His shoulders relaxed as his arms went around her waist and he held her tight. He rested his forehead against hers. “I’m sorry that I’m not the kind of man who can say the things I feel.” He wanted to, but he’d never been around the open kind of affection and love she was used to—he wasn’t sure he was capable of it.

“It’s okay. It’s not who you are, and I love you for who you are,” she said, kissing him gently.

He closed his eyes, breathing in the scent of her, afraid to let her go. “But I want to be that kind of man for you. I lo . . .”

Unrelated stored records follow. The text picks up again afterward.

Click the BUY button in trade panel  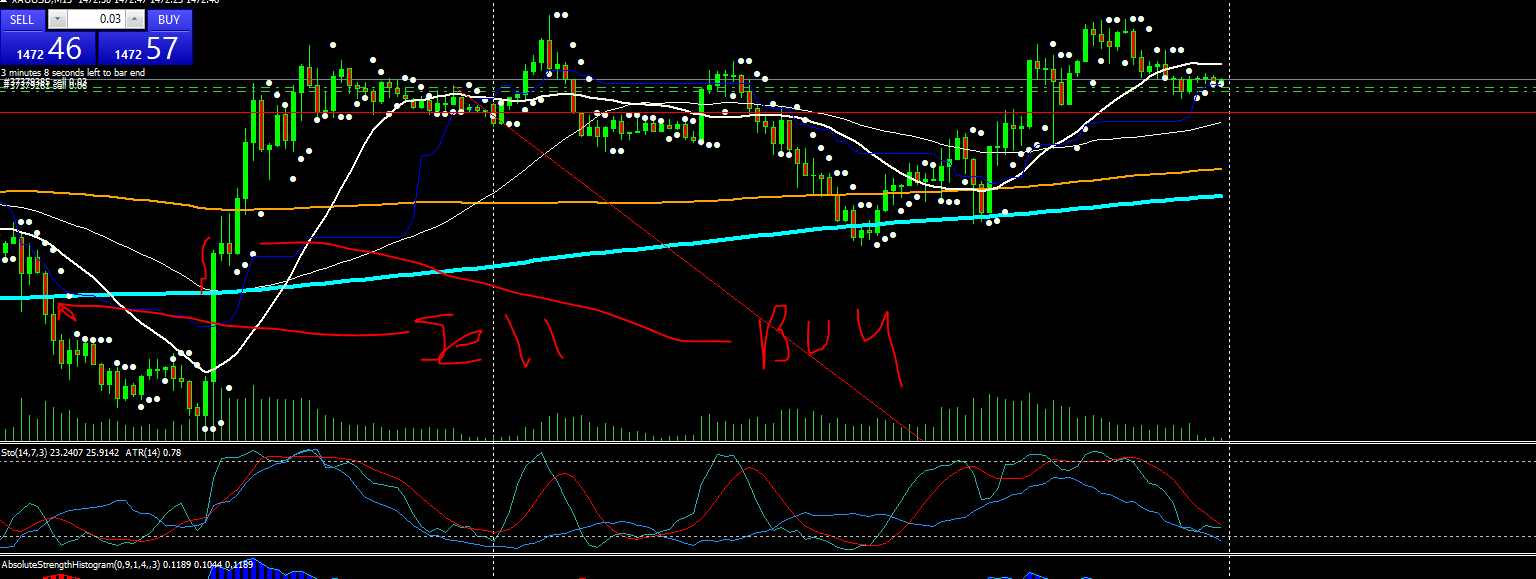[169, 19]
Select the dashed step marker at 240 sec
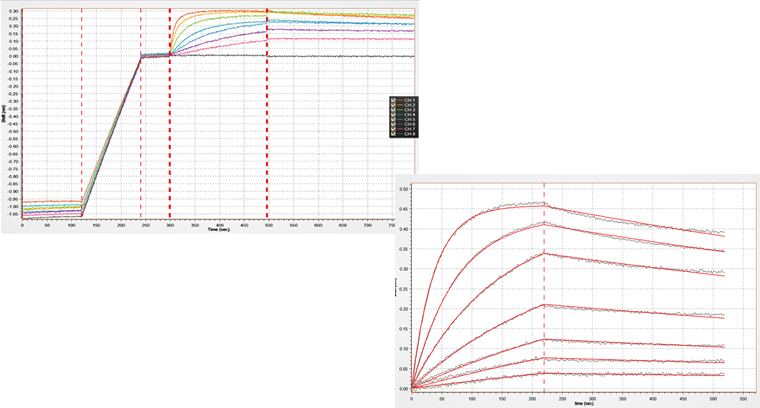The image size is (760, 408). click(x=140, y=150)
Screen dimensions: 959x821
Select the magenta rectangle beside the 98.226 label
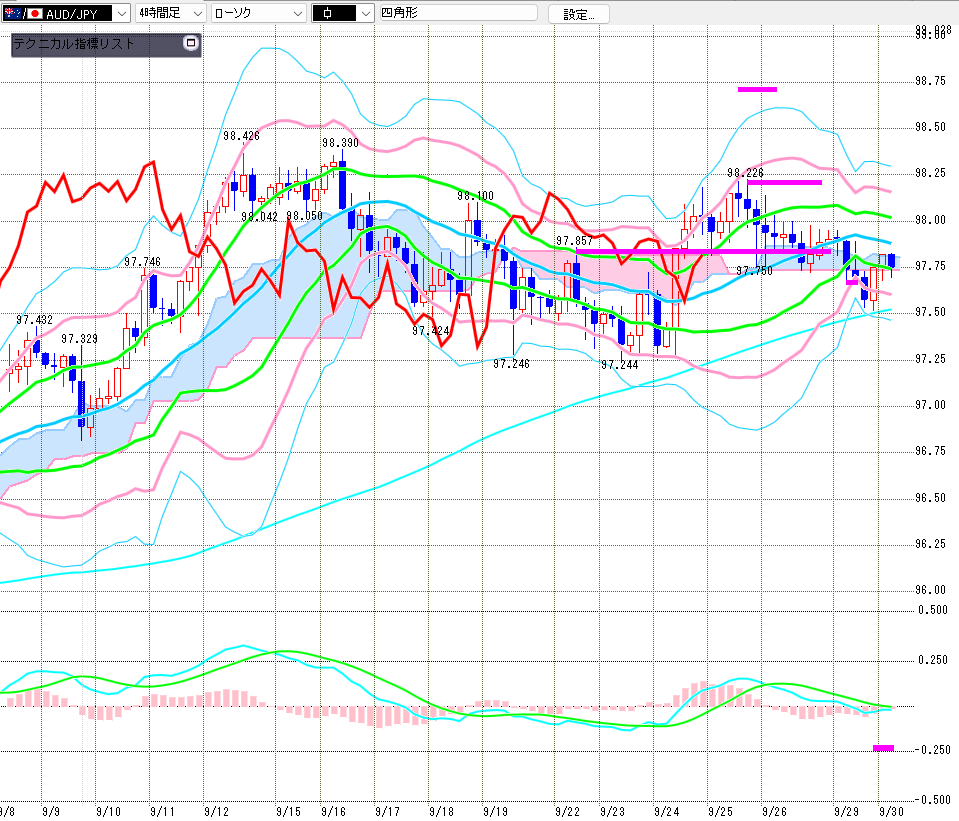(x=784, y=182)
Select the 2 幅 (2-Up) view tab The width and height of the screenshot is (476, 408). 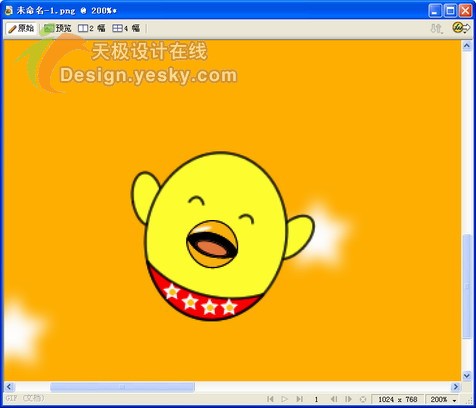[91, 29]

She kissed him again—hard—preventing him from saying the words. God, he’d missed kissing her, holding her, breathing in the familiar scent of her. He pulled her even closer, deepening the kiss, knowing this was it for him. He could never push her away or walk away from her again.

When he reluctantly broke away, he brushed her hair away from her face, placing his hands on her face and staring into her dark, love-filled eyes. “Parker, I . . .”

“Don’t say it.”

He studied her. “Why not? I mean it. I’ve never felt this way about anyone . . . and I promise I will never hurt you again.”

“I know. So why ruin it by saying the words out loud? Let’s just keep it real,” she said, smiling at him.

Keep it real. He smiled, pulling her head into his chest and breathing in the scent of her. He would never let her go again. He had everything he never knew he needed right there in his arms. And despite her claim of not needing to hear it, he needed to say it. “I love you,” he whispered.